Kendimi ne kadar kandırsamda en sonunda aşağı inmiştim. Defalarca kendime o bir katil ondan uzak dur dememe rağmen onun yanıma gittim özlemle. Salaktım ama yine de kendimi ona bağlı bulmak beni mutlu hissettiriyordu. Aşağı indiğimde sigarasıyla arabasına yaslanmıştı. Beni görünce gergin yüz hatları rahatlamıştı. Derin bir nefes alıp yanına gittim. "Ne konuşacağız?" Alt dudağını ısırıp "bin arabada konuşalım," dedi ve ardından ekledi. "Lütfen." Kendisi sürücü koltuğuna geçerken ben de yanına oturdum. "Kemerini tak." Arabayı çalıştırırken sessizce mırıldanmıştı.

Arabayı sürerken içimi yiyip bitiren soruyu sordum. "Katil misin gerçekten?" Sorumla birlikte arabayı hızlıca tenhaya çekmişti. "Ne?"

"Katil misin işte? Soruyorum."

"Tanrı aşkına benim taşak mı geçiyorsun."

"Bağırma bana," dudaklarımı büzerken söylediğim şeyle önüme döndüm. Kucağımda ellerimle oynarken cevabını bekliyordum. "Değilim katil falan. Kendine gel." Cevabı pek tatmin etmesede huzurla derin bir nefes aldım. Yüzümü istemsiz bir gülümseme sararken üstümden öküz kalkmış gibi hissediyordum.

Ben gülerken bir anda "Siktir." dedi. İnlermiş gibi çıkan sesiyle hızla ona döndüm. Ona dönmemle ensemden tutup dudaklarımızı birleştirmişti. Hoyratça öpüşmemiz sert davranışından dolayı ağızımdan çıkan inlemeyle daha da derinleşmişti. Dili ağızımın içini gezerken aklımı kaybediyordum. Nefes almak için ayrıldığımızda kemerimi çıkardı ve kucağıma yerleşti. Elleri yine ensemi bulurken hiç beklemeden öpüşmeye devam ettik. Ellerim bedenini gezerken çıkardığı sesler, iki saniye dahi dudaklarımdan uzak duramayışı, arada fark etmeden bana sürtünmesi, yaptığı her şey adeta beni eritiyordu. En sonunda onu kendimden uzaklaştırdım. Yüzünü avuçlarım içine alırken şaşkın gözleriyle bana bakıyordu. Söyleyeceğim ne varsa hepsini unuttum, sabah ne olacağını düşünmeyi unuttum, öncesini unuttum, sadece ona odaklandım. Kızarmış ve ıslanmış dudakları yanaklarında olan ellerim sayesinde büzülmüştü, saçı dağılmıştı ve tişörtü köprücük kemiğine kadar açılmıştı. "Minhyung,"  dedi fısıltı gibi çıkan sesiyle. Siktiri çekip tekrardan öpüşmeye başladık. Kalçalarından tutup kendime bastırdığımda çıkan iniltiyle dayanamayacağımı hissettim. Gözlerim arkaya kayarken boynuma doğru yol almıştı öpücükleri. Koltuğu yatırırken boynumu ısırmasıyla acıyla inledim. Uzanmamdan yararlanarak tişörtünü çıkardı. Aynı şekilde benimkini de çıkarırken çok ateşliydi.

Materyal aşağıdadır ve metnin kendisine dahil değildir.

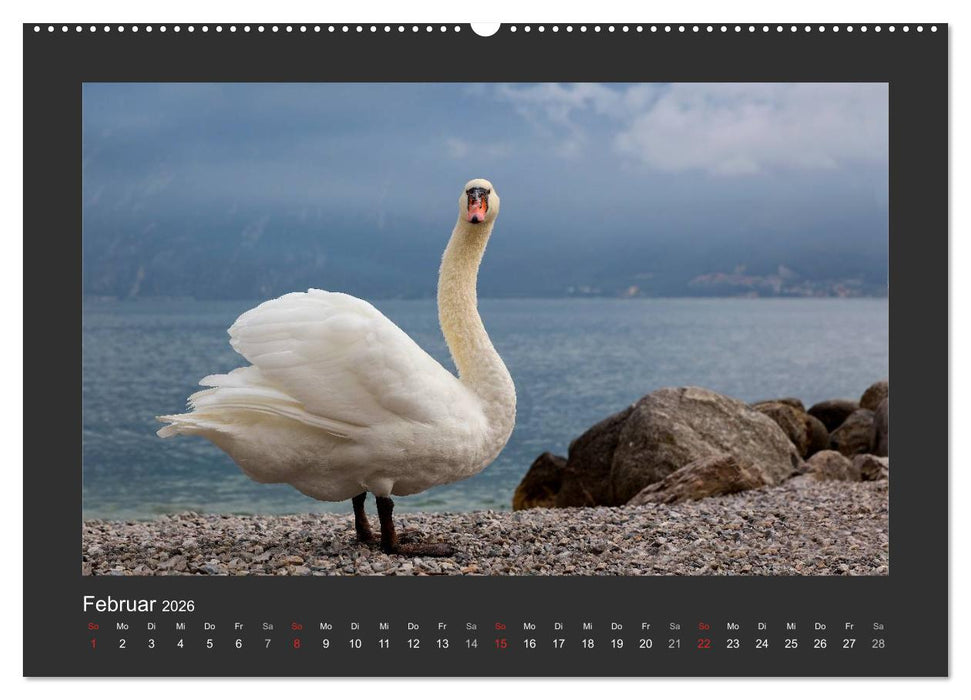Select the red Sunday date 1
This screenshot has width=971, height=700.
[92, 644]
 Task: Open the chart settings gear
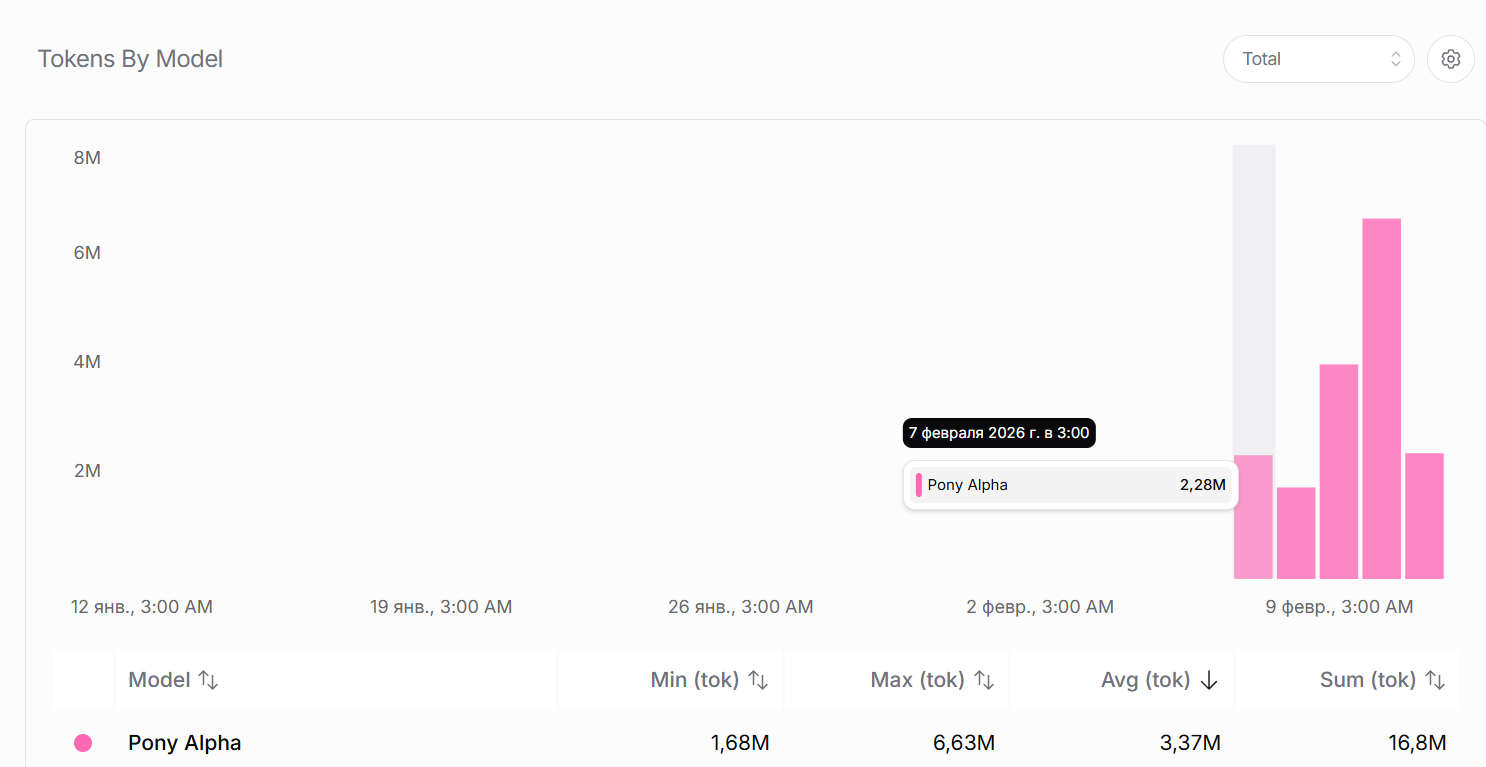pos(1450,59)
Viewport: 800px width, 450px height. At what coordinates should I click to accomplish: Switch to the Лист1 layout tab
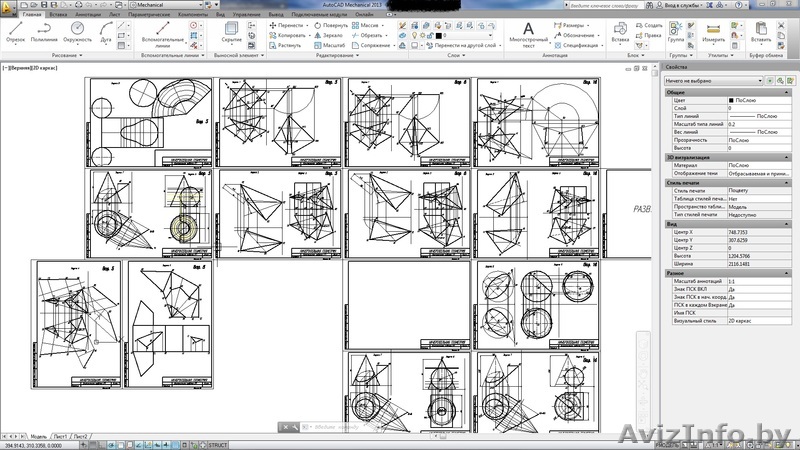point(62,437)
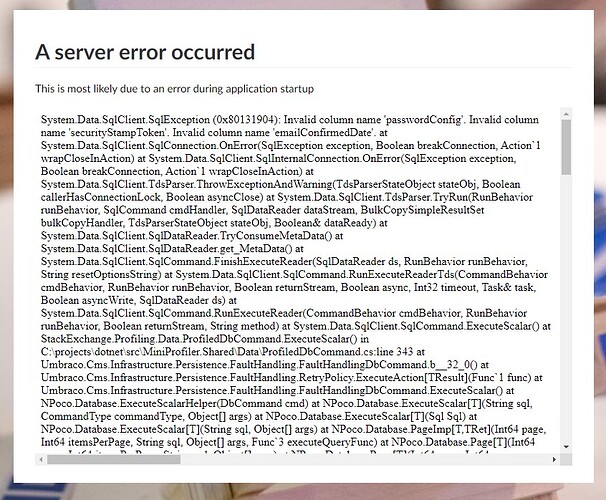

Öpücükleri ve ısırıkları devam ederken kasıklarıma kadar düz bir yol çizmişti. Koltuğun arasına girip pensimi şortum üzerinden öptüğünde tüm vücudum titremişti. Nefeslerim sıklaşırken bana gülümsemiş ve penisimi eline almıştı. Penisimin ucuna kondurduğu öpücükle kendimden geçtiğimi hissettim. Fazla uzatmadan ağızına alırken midemden başlıyan tüm kasılma vücuduma yayıldı ve arabanın içini dolduran bir inleme bıraktım havaya. "Ahmh!" Ben kendimden geçerken o da bana en iyilerinden bir ağız işi veriyordu. İnlemelerim arabayı doldururken penisimden uzaklaşmış ve kendi şortunu indirip tekrar kucağıma çıkmıştı. Orta ve yüzük parmağını ağızına alırken nefesimin kesildiğini hissettim. Donghyuck mükemmeldi. Kötü bir bağımlılıktı fakat ondan uzak durmak benim için imkansızdı. Parmaklarını ağızından çıkarıp deliğine yollarken dudaklarımı acısını çıkartmak istercesine öpmeye başlamıştı.

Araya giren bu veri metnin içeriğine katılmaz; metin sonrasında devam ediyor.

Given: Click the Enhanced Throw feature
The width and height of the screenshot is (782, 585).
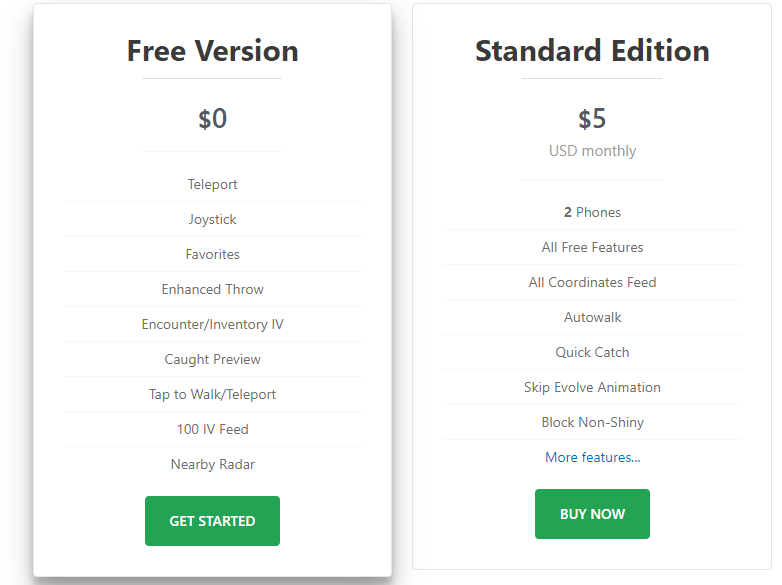Looking at the screenshot, I should tap(212, 289).
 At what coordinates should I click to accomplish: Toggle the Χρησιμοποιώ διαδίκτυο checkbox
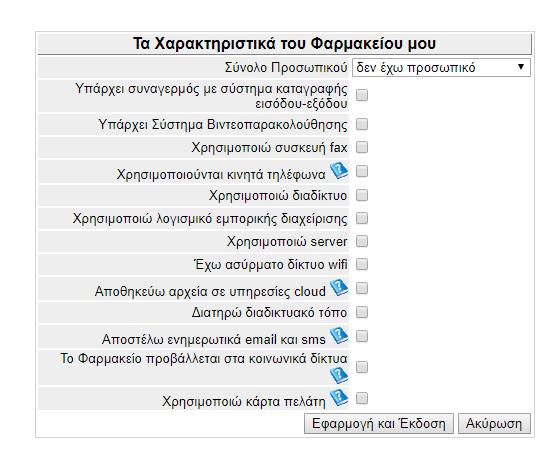point(362,195)
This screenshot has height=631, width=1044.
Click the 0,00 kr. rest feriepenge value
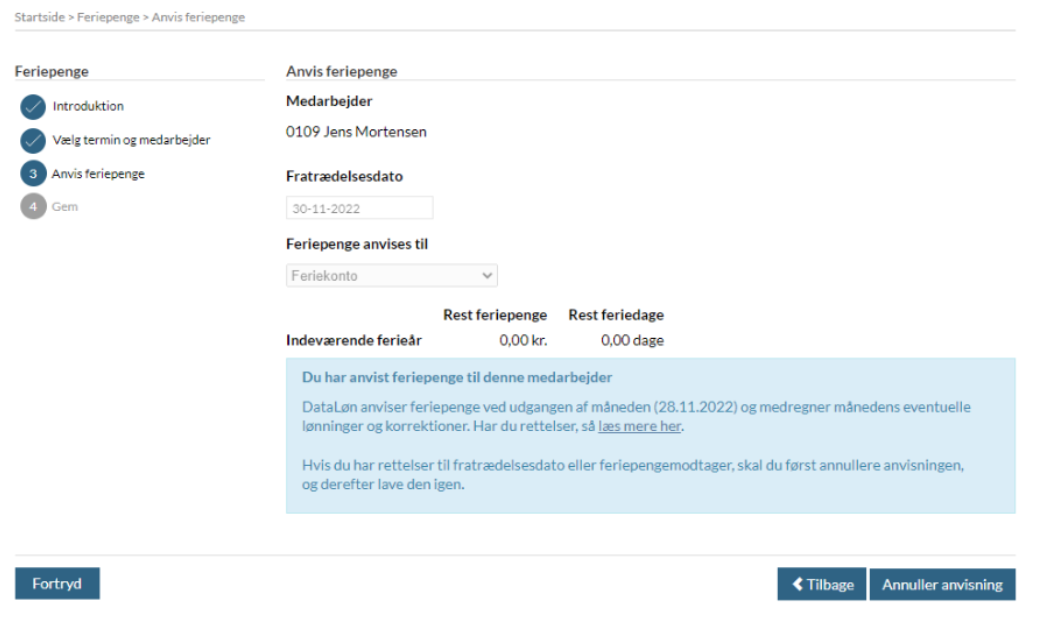(523, 340)
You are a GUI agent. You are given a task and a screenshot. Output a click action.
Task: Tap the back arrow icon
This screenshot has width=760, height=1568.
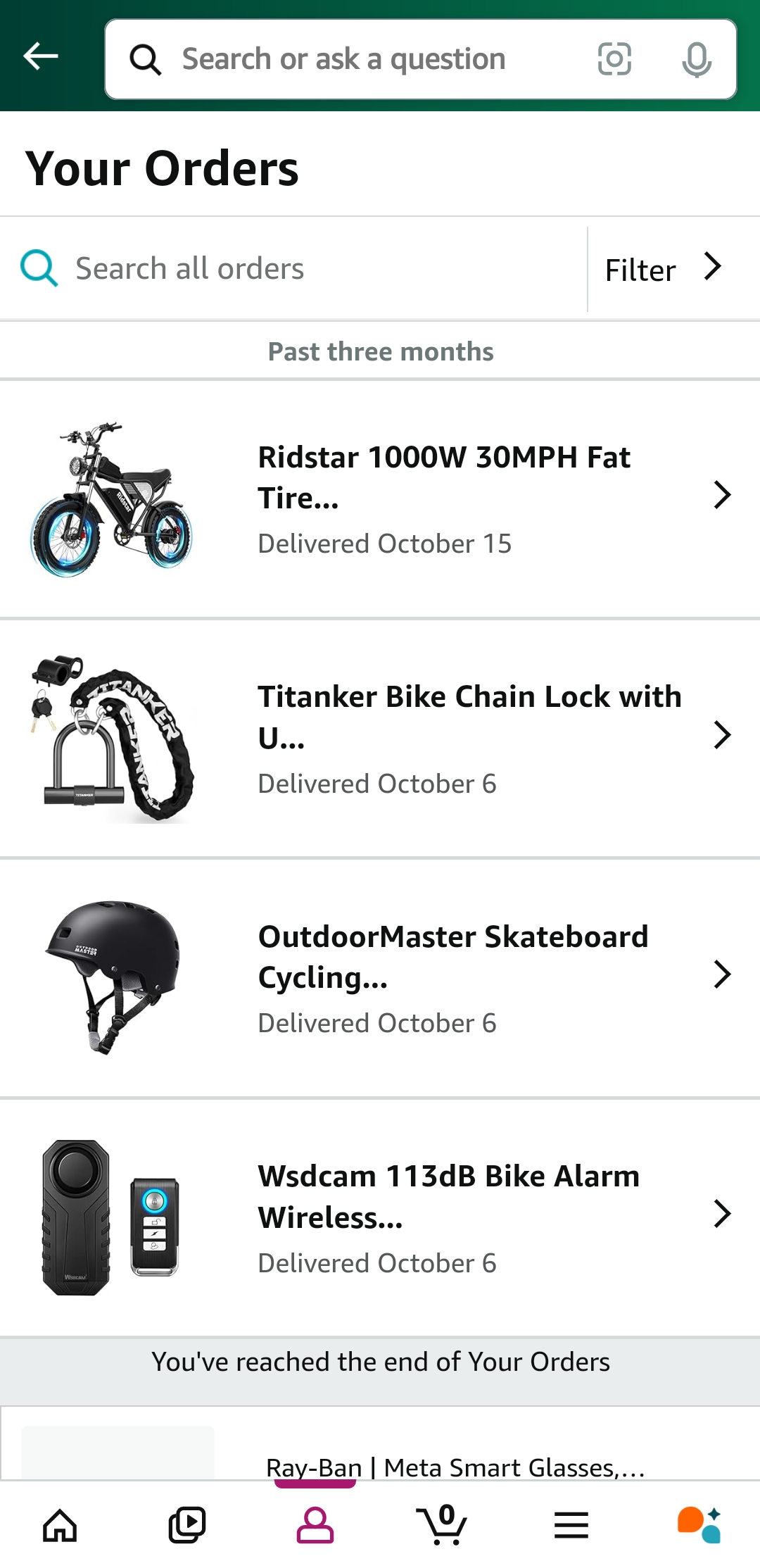click(x=41, y=56)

Parmaklarından dolayı inlerken yüzünü avuçlayıp öpüşmemizi daha da derinleştirdim. Hazır olduğunu hissettiğinde doğrulup ıslak olan penisimi bir iki defa çekiştirip içine almaya başlamıştı. Ellerim kalçalarını sıkarken yıldızları görmüş kadar olmuştum. Yavaş olmaktan vazgeçip tek seferde içine alınca acıyla "Tanrım! Mark!" diye haykırmıştı Donghyuck. Sesiyle mest olurken elimi penisine götürdüm. Penisini çekmeye başlamamla inlemeleri daha da yükselmiş ve artmıştı. Zaten mükemmel olan sesi inleyince dayanılmaz bir zevk veriyordu ve sadece sesine bile gelebileceğimi düşündürttürüyordu. Kucağımda ileri geri yükselirken kendinden geçiyordu, durmadan inliyordu ve her zıplayışında yetersiz geliyormuşçasına daha da hızlanıyordu. Sona yaklaştığımı hissettiğimde kafamı geriye atıp tekrardan seslice inlemiştim. Donghyuck endemden tutup beni dikleştirmişti. Kollarını boynuma sararken, gözlerimin içine bakarak son bir kez sertçe zıplayıp ismimle inledi. "Mark ah!" Tüm vücudum zevkle sarsılırken ikimizde rahatlamıştık. Lee Donghyuck benim uyuşturucumdu ve kendini benden sakınmak gibi bir düşüncesi yoktu.